- _Instructions for the task_:
Rewrite the rows below so that "computer-use agent" reads "GUI automation agent" everywhere, with every other word unchanged. Omit the pictures from your output.

=== Supplied data ===

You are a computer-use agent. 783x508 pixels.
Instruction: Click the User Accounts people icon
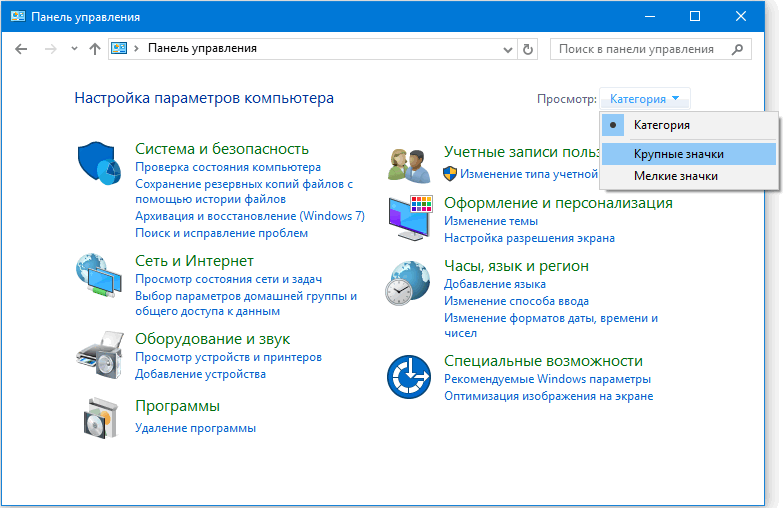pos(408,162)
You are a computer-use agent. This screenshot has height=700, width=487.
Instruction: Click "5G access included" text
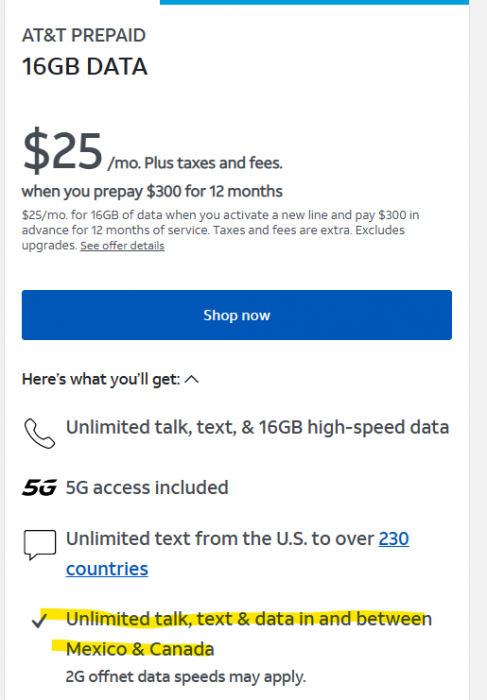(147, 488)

===

- _Solution to the exercise_:
You are a GUI automation agent. 783x508 pixels.
Instruction: Click the User Accounts people icon
pos(408,162)
You are a GUI automation agent. This screenshot has height=700, width=487.
Instruction: Click "5G access included" text
(147, 488)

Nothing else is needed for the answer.